Jerry Holman

Personal information
- Born: December 18, 1979 (age 46)
- Listed height: 6 ft 10 in (2.08 m)
- Listed weight: 222 lb (101 kg)

Career information
- High school: Humboldt (Saint Paul, Minnesota, U.S.)
- College: MCTC (1999–2001); Minnesota (2001–2003);
- Position: Forward / center

Career history
- 2004: Union B La palma
- 2004–2005: Pınar Karşıyaka
- 2006–2007: Galatasaray Café Crown

= Jerry Holman =

American basketball player

Jerry Holman (born December 18, 1979) is an American former basketball center.

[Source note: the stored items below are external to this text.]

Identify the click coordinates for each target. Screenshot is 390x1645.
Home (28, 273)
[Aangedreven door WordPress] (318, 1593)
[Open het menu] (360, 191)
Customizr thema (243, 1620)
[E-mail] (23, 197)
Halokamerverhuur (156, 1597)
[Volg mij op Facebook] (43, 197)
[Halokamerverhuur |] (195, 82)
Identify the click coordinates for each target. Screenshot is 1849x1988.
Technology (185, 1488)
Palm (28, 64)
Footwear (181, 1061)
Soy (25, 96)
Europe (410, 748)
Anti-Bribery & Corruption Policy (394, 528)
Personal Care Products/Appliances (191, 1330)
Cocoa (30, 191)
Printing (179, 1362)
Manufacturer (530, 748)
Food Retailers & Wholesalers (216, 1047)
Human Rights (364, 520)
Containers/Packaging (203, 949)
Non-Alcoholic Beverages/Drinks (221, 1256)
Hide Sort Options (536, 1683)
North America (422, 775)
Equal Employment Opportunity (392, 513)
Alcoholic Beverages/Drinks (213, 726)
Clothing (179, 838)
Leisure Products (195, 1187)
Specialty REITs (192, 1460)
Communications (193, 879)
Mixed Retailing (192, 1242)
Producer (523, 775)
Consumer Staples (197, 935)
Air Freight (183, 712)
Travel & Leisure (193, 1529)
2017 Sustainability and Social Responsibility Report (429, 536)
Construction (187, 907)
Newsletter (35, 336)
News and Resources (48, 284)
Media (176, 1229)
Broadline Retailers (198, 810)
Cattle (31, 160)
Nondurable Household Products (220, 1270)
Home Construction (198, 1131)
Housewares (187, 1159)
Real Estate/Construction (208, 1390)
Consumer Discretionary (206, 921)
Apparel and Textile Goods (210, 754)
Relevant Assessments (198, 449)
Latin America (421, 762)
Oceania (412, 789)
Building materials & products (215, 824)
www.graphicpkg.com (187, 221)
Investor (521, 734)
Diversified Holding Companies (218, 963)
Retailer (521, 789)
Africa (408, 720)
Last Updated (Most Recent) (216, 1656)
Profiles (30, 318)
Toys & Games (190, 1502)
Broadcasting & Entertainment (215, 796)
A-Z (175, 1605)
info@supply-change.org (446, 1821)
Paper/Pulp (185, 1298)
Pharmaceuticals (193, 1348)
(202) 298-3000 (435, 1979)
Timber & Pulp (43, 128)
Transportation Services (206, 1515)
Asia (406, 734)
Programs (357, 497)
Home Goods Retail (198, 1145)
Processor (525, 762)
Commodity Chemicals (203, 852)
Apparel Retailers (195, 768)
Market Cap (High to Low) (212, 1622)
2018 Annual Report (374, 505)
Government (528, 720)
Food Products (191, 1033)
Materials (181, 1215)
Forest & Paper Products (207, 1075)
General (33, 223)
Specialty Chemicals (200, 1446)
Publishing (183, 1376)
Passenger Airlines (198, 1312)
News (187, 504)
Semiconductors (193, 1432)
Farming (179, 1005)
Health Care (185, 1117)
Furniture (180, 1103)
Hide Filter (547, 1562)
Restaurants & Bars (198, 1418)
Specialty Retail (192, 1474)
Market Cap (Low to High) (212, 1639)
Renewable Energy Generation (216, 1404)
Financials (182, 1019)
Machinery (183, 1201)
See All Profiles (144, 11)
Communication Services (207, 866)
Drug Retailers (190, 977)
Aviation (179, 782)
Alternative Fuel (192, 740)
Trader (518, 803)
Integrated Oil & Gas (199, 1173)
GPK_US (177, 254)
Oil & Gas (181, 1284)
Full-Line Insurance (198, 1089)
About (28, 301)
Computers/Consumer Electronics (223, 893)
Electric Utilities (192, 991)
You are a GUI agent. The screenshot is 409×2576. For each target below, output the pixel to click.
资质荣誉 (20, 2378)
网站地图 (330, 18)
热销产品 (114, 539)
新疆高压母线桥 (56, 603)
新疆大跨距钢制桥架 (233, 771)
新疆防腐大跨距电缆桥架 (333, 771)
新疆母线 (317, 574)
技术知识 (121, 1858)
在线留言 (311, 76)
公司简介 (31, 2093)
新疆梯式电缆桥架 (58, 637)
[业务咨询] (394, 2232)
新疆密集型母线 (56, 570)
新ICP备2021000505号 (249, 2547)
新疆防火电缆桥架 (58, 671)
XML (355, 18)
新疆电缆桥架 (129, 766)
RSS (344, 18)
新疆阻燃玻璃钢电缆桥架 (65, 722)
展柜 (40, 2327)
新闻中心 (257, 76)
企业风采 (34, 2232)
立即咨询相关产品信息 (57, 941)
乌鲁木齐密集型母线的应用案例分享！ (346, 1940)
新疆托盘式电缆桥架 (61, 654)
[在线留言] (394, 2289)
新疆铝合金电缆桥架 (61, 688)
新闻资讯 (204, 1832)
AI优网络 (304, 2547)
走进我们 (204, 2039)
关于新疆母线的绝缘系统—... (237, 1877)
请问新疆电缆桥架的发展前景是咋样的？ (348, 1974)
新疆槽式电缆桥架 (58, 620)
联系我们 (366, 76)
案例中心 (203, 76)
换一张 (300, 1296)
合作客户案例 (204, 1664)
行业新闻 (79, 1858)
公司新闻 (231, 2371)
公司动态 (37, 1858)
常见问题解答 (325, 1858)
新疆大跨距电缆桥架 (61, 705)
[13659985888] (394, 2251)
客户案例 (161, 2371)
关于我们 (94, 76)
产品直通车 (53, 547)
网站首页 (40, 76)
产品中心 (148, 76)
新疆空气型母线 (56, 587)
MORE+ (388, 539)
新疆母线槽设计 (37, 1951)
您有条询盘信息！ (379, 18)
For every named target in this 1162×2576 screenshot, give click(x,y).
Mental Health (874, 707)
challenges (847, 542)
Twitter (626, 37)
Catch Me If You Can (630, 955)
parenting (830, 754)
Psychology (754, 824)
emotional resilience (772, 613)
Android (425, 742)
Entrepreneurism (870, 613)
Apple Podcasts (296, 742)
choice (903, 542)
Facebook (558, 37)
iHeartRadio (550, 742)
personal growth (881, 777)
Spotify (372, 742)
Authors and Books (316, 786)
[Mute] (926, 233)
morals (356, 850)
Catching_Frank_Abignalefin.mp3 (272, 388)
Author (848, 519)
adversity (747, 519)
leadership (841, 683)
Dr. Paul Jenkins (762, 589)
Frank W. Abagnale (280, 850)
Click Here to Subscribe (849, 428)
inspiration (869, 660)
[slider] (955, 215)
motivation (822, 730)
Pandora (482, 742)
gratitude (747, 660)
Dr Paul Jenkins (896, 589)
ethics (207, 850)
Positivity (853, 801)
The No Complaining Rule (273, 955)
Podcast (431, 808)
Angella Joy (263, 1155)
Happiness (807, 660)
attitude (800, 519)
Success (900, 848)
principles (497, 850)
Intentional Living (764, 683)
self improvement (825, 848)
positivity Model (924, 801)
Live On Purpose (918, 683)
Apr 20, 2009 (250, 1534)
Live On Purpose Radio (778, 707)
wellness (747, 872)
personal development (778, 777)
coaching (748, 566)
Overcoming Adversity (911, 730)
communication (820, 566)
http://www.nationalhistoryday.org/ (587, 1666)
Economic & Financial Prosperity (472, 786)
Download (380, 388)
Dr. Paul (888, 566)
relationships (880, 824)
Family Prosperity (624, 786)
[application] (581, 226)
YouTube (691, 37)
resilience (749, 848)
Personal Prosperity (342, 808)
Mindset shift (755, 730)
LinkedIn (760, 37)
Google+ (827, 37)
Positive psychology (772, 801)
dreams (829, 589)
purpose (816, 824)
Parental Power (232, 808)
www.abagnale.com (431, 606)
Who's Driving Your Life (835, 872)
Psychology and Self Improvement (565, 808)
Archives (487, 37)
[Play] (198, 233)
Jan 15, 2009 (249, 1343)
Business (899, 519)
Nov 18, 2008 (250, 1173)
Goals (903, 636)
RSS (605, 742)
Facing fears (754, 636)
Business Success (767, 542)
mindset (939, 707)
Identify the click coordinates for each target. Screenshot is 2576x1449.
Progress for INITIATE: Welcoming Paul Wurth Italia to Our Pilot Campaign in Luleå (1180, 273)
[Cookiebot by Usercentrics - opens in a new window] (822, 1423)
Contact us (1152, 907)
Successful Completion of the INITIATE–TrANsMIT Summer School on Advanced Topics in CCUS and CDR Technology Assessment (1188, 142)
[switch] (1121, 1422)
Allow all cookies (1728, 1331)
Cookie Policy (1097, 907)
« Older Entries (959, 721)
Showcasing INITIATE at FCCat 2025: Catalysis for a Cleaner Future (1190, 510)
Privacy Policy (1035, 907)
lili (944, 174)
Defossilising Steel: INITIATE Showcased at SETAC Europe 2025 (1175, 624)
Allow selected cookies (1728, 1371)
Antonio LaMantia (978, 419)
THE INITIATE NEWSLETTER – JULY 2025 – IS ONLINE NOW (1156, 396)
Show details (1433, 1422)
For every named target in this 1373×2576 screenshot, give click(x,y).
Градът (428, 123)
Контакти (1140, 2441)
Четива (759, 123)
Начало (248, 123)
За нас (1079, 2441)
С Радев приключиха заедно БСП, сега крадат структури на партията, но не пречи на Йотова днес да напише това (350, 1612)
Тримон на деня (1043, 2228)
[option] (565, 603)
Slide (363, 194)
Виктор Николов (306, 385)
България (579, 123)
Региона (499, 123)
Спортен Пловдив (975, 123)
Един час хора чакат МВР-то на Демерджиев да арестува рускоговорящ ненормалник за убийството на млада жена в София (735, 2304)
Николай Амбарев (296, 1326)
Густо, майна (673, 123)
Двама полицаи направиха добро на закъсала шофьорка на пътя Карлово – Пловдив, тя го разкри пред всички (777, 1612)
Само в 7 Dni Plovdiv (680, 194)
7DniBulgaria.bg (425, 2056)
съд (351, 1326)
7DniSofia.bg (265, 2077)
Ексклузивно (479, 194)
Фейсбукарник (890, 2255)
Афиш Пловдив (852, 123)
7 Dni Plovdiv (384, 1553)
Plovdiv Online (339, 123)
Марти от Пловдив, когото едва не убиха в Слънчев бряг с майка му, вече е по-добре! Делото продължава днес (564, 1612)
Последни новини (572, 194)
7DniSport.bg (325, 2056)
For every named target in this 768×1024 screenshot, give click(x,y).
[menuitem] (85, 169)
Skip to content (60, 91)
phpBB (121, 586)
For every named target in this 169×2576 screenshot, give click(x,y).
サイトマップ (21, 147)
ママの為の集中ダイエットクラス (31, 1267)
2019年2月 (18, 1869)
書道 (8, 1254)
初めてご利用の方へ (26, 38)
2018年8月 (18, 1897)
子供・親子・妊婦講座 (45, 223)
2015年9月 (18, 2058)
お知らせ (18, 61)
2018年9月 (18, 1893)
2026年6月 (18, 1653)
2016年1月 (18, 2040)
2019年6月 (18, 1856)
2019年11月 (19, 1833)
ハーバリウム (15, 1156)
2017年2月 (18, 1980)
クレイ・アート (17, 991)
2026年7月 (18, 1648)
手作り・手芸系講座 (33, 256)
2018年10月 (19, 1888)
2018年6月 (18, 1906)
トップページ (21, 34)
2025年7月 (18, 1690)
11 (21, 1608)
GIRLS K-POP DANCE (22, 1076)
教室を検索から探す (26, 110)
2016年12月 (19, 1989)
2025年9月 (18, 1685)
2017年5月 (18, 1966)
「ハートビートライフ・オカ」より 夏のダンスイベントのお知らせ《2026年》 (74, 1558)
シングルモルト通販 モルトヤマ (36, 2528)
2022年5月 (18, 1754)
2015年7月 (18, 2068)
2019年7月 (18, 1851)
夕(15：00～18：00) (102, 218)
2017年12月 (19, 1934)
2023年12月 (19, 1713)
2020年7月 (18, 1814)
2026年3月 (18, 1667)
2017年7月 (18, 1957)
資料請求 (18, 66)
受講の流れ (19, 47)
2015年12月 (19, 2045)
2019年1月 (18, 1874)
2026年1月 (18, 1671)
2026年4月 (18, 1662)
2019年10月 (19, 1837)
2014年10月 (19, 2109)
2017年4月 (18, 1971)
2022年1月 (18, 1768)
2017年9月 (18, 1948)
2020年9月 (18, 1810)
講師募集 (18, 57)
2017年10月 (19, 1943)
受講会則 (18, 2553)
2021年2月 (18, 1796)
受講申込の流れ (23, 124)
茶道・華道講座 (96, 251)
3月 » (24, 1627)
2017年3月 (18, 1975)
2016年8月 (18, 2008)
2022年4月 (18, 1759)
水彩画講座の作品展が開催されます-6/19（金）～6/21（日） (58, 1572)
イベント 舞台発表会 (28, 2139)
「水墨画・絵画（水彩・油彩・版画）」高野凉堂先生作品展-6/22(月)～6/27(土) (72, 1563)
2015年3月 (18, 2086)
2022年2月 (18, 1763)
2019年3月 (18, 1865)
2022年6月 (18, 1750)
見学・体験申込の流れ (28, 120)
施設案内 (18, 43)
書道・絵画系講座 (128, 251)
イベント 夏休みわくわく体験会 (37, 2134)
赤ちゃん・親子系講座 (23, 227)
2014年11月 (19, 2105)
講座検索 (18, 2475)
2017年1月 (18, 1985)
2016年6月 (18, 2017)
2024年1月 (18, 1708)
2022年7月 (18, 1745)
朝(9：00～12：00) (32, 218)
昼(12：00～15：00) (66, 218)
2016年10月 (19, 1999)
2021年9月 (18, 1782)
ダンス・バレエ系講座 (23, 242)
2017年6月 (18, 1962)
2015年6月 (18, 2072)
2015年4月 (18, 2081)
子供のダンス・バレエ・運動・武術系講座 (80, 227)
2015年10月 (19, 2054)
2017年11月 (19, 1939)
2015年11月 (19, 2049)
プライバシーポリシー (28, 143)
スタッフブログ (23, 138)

On the international level, he represented the United States national team.

==College career==
Aftur graduating from Humboldt Senior High School, Holman played collegiately at the Minneapolis Community and Technical College and the University of Minnesota, graduating in 2003.

==Professional career==
Holman started his professional career in the United States with the Kansas City Knights and Pennsylvania ValleyDawgs. He signed with the Los Angeles Clippers in September 2004 but was waived before the start of the season. He then joined Union B La palma in Spain before signing with Pınar Karşıyaka in Turkey for the rest of the 2004–05 season. He returned to Turkey for the 2006–07 season, playing with Galatasaray Café Crown.

==National team career==
Holman represented the United States national team at the 2001 Tournament of the Americas where he averaged 11.8 points per game.